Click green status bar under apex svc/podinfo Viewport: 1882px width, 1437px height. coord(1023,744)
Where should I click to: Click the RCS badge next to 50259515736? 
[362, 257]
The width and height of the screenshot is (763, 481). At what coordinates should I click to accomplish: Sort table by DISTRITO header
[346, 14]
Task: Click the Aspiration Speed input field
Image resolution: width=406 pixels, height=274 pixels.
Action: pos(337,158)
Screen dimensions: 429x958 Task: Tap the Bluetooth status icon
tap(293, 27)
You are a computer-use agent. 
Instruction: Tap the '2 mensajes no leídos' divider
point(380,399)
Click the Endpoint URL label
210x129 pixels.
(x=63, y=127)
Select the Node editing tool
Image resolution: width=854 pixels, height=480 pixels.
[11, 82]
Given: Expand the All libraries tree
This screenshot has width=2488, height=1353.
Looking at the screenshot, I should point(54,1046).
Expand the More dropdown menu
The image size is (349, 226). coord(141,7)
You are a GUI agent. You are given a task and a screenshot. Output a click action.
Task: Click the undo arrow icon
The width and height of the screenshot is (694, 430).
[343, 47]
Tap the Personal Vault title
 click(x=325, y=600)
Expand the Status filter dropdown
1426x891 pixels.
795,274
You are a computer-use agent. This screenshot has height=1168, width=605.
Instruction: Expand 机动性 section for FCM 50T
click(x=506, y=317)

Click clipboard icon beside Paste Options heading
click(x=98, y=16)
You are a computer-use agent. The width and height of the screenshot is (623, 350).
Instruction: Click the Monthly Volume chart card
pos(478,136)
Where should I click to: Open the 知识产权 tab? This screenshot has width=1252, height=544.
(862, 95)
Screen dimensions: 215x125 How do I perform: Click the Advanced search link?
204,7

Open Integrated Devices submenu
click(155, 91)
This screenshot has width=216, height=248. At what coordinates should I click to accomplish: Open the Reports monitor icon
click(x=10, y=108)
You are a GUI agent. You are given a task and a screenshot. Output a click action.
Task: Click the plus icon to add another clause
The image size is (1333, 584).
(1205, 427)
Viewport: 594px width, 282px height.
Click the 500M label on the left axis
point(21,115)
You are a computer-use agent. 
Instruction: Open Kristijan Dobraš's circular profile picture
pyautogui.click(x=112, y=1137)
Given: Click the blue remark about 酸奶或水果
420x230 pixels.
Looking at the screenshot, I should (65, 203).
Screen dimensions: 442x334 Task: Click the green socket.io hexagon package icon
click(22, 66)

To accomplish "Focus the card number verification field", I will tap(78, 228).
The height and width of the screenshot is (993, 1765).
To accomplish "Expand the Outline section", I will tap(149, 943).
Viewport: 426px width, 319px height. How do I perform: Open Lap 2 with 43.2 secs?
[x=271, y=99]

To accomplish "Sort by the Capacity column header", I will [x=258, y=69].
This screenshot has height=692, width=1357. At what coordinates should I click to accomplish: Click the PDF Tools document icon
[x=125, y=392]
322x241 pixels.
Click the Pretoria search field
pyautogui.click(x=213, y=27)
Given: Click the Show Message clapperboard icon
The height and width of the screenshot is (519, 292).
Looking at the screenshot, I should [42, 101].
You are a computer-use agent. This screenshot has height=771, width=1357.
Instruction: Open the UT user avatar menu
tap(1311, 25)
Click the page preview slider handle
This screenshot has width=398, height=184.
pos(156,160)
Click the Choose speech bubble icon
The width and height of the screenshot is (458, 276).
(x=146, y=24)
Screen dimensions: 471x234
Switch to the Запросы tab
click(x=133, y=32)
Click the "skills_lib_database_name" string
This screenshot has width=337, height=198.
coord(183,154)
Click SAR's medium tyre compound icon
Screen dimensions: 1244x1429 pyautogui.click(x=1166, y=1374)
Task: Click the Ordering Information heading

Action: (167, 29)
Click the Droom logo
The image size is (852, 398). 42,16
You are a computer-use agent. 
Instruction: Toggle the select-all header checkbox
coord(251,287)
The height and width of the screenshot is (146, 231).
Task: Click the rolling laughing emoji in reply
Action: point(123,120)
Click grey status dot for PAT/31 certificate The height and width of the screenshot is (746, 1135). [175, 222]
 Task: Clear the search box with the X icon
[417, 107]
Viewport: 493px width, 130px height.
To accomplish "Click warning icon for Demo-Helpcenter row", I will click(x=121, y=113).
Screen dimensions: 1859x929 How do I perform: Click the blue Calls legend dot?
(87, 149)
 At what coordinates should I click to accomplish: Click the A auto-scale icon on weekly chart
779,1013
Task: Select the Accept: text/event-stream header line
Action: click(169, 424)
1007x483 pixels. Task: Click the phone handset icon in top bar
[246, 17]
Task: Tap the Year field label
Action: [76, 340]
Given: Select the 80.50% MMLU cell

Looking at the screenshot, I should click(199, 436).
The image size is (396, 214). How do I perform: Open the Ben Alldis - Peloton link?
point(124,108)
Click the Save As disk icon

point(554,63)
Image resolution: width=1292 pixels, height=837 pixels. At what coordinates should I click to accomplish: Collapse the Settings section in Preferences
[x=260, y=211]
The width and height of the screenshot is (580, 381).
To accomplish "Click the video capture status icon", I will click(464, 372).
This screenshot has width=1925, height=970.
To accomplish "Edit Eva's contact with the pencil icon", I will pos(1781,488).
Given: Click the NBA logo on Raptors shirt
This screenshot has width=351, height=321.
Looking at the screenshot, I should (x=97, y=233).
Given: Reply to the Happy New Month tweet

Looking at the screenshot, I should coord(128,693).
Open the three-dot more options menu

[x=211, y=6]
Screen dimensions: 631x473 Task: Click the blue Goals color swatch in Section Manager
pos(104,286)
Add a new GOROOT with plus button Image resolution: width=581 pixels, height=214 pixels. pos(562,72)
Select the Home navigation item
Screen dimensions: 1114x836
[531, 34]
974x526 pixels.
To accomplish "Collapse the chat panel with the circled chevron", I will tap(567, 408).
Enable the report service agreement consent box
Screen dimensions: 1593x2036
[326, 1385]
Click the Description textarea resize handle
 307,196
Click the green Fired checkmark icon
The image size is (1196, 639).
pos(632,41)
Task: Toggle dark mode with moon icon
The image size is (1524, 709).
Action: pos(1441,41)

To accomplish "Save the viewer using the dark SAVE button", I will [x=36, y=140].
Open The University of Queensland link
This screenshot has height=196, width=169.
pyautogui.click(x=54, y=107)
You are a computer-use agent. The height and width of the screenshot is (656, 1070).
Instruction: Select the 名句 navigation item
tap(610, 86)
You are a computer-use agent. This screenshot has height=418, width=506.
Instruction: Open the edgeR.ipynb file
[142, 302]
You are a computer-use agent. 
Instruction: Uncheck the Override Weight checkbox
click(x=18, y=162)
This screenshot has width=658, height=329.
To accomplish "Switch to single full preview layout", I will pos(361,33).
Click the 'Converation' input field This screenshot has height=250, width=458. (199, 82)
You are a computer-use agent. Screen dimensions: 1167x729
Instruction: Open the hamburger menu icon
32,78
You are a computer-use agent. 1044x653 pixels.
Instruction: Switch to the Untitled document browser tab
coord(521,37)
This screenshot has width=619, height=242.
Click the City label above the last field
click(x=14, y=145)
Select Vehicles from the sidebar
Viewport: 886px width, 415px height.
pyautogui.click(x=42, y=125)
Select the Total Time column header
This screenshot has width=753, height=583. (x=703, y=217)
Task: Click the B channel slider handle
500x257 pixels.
○ ○ ○ ○
> Exercise details
Copy out the items above word for word, from the first line through the line that contains "The image size is (349, 226). coord(141,7)", including that line.

> Task result
Click green status bar under apex svc/podinfo Viewport: 1882px width, 1437px height. coord(1023,744)
Where should I click to: Click the RCS badge next to 50259515736? 
[362, 257]
The width and height of the screenshot is (763, 481). At what coordinates should I click to accomplish: Sort table by DISTRITO header
[346, 14]
Task: Click the Aspiration Speed input field
Image resolution: width=406 pixels, height=274 pixels.
Action: pos(337,158)
Screen dimensions: 429x958 Task: Tap the Bluetooth status icon
tap(293, 27)
You are a computer-use agent. 
Instruction: Tap the '2 mensajes no leídos' divider
point(380,399)
Click the Endpoint URL label
210x129 pixels.
(x=63, y=127)
Select the Node editing tool
Image resolution: width=854 pixels, height=480 pixels.
[11, 82]
Given: Expand the All libraries tree
This screenshot has width=2488, height=1353.
Looking at the screenshot, I should point(54,1046).
Expand the More dropdown menu
The image size is (349, 226). coord(141,7)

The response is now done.